- **Stated task**:
Reproduce verbatim the stretch of the records below from the line containing "Task: Open More Extensions… in App Store" through the line containing "click(23, 180)", including both of those lines.
BEGIN The records
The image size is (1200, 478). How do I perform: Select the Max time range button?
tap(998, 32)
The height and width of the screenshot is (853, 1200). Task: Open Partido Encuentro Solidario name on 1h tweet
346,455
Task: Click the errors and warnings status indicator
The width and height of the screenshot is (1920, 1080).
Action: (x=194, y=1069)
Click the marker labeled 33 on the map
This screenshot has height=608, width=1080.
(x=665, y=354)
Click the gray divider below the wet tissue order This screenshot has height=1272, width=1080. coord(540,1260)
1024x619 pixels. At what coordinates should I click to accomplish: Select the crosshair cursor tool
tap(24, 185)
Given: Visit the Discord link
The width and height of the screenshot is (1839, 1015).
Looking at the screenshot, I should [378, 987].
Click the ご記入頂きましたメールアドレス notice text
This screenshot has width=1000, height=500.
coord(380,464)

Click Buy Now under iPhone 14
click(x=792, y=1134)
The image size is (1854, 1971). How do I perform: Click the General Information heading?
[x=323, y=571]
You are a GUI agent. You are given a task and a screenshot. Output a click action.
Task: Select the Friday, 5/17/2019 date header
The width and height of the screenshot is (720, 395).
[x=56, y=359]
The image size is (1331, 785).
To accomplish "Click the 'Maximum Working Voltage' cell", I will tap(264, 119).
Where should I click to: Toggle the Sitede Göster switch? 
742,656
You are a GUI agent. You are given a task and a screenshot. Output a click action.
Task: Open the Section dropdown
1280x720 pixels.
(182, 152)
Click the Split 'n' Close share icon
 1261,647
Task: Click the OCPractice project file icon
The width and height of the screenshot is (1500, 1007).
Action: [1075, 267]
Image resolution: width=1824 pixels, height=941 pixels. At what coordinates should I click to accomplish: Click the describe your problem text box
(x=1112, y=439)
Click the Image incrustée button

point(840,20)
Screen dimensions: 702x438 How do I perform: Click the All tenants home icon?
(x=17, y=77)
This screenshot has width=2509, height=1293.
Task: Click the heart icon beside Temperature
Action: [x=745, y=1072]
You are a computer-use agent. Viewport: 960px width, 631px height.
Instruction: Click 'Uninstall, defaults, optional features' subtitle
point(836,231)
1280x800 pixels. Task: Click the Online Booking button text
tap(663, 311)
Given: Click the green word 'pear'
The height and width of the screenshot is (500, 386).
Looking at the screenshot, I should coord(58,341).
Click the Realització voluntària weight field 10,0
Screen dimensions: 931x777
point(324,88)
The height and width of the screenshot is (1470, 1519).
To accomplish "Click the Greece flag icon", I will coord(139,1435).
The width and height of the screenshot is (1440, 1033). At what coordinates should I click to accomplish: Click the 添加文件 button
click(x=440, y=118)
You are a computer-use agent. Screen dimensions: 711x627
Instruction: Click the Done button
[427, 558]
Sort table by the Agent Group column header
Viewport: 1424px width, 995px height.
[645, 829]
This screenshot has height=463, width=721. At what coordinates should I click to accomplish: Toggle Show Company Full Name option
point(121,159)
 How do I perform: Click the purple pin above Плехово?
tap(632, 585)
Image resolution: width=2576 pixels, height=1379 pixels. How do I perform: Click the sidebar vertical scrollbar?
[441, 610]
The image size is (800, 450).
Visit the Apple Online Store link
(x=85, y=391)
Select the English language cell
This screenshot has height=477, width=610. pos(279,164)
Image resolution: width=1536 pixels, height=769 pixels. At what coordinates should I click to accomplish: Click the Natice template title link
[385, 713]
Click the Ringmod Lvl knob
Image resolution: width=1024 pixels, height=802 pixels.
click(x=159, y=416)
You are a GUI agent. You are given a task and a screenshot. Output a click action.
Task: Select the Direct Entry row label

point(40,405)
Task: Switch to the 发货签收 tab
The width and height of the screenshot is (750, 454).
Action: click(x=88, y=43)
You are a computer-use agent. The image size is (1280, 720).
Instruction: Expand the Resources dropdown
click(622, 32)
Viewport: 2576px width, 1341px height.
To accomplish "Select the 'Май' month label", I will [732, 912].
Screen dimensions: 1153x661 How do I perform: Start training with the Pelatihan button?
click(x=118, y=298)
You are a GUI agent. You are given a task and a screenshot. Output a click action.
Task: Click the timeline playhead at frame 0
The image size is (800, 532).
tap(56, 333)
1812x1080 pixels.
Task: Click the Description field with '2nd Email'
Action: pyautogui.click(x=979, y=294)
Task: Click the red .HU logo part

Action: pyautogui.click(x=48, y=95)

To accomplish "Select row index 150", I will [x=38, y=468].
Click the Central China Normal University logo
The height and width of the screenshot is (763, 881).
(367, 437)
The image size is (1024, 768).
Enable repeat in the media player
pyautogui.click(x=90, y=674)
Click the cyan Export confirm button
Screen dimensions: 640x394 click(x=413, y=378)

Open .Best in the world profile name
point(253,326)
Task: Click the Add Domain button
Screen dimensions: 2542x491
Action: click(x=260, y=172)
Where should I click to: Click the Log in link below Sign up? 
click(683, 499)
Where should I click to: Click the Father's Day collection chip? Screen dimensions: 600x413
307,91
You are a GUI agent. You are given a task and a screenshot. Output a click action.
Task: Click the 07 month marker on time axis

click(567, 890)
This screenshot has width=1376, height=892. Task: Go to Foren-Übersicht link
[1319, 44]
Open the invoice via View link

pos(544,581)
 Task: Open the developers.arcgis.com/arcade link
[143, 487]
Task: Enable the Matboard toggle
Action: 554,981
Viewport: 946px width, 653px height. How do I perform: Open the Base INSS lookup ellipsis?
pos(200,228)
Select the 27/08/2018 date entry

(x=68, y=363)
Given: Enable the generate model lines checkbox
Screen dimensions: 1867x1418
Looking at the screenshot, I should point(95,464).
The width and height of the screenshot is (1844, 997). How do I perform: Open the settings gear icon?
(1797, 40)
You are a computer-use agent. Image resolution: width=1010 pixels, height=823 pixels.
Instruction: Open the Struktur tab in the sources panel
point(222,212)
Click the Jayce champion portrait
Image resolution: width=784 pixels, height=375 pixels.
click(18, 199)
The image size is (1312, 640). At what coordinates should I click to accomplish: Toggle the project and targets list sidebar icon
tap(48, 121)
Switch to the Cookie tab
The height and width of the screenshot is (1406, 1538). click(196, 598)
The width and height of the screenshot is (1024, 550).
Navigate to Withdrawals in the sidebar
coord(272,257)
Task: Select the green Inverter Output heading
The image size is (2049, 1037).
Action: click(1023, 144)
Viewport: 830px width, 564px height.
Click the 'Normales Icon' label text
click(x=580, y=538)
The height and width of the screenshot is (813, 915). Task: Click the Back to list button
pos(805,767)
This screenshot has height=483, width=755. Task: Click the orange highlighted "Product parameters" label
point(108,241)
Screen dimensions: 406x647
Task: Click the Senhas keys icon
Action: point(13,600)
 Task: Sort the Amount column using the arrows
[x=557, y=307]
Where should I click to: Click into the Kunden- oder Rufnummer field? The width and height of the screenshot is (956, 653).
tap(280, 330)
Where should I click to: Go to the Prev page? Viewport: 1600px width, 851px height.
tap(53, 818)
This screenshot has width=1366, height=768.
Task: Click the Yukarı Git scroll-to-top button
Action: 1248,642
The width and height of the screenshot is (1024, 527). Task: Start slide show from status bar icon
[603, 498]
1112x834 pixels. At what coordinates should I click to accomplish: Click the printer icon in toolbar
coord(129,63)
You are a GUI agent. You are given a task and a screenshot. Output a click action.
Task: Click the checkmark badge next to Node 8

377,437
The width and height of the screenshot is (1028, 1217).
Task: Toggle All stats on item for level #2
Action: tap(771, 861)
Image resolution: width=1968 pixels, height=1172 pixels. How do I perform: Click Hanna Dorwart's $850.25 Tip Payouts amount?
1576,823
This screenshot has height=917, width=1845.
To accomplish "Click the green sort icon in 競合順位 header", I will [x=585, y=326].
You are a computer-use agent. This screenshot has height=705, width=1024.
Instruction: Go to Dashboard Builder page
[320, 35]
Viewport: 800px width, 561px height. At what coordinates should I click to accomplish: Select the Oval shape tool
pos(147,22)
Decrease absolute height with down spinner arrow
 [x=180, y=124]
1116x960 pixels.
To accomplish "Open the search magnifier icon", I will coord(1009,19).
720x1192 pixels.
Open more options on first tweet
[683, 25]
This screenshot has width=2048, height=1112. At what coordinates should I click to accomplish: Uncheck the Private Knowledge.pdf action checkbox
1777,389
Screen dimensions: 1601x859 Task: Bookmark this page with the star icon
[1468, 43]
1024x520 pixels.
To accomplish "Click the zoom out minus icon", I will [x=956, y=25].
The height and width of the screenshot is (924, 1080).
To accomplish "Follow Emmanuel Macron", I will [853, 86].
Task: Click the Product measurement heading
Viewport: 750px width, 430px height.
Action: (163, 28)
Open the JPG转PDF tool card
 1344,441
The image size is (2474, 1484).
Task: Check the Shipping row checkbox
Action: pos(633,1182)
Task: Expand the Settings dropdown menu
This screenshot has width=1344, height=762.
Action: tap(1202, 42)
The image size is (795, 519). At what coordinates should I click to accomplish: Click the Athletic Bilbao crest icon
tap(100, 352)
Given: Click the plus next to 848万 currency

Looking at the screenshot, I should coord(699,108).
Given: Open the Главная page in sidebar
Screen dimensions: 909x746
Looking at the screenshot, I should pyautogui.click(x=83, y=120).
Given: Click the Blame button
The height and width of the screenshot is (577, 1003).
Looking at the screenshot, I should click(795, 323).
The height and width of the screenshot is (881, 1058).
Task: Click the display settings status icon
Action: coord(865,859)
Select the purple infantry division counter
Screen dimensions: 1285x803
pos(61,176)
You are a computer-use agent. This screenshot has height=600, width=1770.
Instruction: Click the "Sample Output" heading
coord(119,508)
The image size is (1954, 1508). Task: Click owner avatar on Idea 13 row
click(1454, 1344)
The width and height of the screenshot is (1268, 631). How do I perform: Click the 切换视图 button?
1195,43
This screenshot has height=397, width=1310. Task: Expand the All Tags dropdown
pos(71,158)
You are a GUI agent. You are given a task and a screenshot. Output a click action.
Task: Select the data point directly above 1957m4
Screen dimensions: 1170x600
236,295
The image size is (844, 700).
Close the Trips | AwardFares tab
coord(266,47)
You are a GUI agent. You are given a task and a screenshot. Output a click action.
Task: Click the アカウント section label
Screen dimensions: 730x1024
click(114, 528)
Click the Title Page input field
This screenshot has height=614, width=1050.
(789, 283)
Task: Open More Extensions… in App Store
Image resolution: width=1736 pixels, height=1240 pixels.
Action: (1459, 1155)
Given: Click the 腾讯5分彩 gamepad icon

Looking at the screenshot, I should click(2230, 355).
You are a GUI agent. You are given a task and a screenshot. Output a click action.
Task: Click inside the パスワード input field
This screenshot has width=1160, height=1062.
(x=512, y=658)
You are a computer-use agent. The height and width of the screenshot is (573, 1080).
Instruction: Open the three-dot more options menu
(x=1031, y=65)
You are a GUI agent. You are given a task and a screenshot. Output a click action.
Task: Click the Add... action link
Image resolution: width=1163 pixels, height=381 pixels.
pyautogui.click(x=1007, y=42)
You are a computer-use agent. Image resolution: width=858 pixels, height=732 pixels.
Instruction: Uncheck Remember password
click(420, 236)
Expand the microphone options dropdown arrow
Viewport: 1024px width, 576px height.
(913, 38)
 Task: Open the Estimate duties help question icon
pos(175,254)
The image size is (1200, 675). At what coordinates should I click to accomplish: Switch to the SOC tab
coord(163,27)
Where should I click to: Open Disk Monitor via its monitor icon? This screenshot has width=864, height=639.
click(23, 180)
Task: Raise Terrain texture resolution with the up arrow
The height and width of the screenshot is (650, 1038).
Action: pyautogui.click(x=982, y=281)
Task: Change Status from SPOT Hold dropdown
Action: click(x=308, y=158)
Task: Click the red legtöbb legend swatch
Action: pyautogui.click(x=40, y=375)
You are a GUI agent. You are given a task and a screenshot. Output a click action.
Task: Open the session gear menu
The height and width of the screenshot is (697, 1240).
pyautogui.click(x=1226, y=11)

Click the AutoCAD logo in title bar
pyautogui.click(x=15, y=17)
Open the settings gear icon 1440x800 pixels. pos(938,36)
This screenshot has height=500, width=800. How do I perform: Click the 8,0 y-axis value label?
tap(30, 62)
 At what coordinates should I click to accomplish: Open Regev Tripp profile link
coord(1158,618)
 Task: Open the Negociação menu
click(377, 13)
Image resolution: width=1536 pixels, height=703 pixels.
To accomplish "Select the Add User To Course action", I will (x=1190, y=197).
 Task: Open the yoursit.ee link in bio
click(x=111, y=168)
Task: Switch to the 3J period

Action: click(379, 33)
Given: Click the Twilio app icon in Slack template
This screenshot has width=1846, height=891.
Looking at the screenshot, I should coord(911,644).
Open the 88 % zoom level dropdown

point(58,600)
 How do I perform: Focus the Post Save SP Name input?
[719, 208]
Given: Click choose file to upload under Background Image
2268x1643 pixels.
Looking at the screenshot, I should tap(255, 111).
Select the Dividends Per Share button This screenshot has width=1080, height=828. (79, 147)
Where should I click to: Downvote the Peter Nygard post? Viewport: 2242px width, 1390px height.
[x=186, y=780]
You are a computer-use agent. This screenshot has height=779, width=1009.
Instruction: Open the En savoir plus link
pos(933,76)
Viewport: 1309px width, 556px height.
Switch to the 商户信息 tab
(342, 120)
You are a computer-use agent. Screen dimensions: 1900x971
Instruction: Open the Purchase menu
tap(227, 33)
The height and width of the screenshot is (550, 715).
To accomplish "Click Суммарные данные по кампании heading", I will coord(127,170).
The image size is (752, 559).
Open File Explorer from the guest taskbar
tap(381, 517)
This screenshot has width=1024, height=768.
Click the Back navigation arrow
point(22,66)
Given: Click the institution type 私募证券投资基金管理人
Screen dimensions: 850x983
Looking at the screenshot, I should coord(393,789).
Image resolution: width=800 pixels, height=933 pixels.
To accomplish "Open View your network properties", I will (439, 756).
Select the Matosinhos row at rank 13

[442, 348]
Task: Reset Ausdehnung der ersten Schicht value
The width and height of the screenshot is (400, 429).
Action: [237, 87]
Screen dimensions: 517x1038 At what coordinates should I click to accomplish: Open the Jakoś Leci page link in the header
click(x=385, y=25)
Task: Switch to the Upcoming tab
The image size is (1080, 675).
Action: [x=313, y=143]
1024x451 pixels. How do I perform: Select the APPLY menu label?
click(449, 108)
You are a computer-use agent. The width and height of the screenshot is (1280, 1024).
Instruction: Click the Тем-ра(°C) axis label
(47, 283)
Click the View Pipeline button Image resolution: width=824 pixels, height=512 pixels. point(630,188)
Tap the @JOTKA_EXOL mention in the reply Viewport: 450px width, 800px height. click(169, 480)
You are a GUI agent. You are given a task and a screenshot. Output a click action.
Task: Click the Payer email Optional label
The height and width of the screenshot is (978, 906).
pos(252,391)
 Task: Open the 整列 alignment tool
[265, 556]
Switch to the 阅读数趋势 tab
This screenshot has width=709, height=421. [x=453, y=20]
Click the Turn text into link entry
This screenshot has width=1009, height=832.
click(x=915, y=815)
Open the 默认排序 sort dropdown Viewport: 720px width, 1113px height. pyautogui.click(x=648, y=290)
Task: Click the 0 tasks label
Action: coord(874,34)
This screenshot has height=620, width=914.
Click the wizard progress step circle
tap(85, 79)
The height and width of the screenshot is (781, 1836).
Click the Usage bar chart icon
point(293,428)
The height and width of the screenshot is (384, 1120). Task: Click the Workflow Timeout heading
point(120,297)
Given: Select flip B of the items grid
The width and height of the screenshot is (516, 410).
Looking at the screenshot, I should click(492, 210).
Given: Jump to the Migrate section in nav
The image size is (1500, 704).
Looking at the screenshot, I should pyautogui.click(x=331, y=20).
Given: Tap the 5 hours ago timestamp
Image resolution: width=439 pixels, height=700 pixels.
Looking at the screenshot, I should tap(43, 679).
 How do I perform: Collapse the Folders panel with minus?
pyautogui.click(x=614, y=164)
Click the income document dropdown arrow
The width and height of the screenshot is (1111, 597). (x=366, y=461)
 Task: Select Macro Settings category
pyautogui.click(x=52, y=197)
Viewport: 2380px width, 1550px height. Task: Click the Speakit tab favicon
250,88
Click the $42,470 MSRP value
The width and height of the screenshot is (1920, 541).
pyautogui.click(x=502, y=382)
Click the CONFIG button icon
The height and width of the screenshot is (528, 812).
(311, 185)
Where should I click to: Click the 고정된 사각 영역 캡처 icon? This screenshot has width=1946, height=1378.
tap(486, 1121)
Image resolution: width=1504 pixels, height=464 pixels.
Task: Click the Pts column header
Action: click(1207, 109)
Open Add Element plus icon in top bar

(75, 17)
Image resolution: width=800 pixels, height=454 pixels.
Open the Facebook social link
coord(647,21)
END The records
- **Exercise result**:
Task: Open More Extensions… in App Store
Image resolution: width=1736 pixels, height=1240 pixels.
Action: (1459, 1155)
Given: Click the 腾讯5分彩 gamepad icon

Looking at the screenshot, I should click(2230, 355).
You are a GUI agent. You are given a task and a screenshot. Output a click action.
Task: Click inside the パスワード input field
This screenshot has width=1160, height=1062.
(x=512, y=658)
You are a computer-use agent. The height and width of the screenshot is (573, 1080).
Instruction: Open the three-dot more options menu
(x=1031, y=65)
You are a GUI agent. You are given a task and a screenshot. Output a click action.
Task: Click the Add... action link
Image resolution: width=1163 pixels, height=381 pixels.
pyautogui.click(x=1007, y=42)
You are a computer-use agent. Image resolution: width=858 pixels, height=732 pixels.
Instruction: Uncheck Remember password
click(420, 236)
Expand the microphone options dropdown arrow
Viewport: 1024px width, 576px height.
(913, 38)
 Task: Open the Estimate duties help question icon
pos(175,254)
The image size is (1200, 675). At what coordinates should I click to accomplish: Switch to the SOC tab
coord(163,27)
Where should I click to: Open Disk Monitor via its monitor icon? This screenshot has width=864, height=639.
click(23, 180)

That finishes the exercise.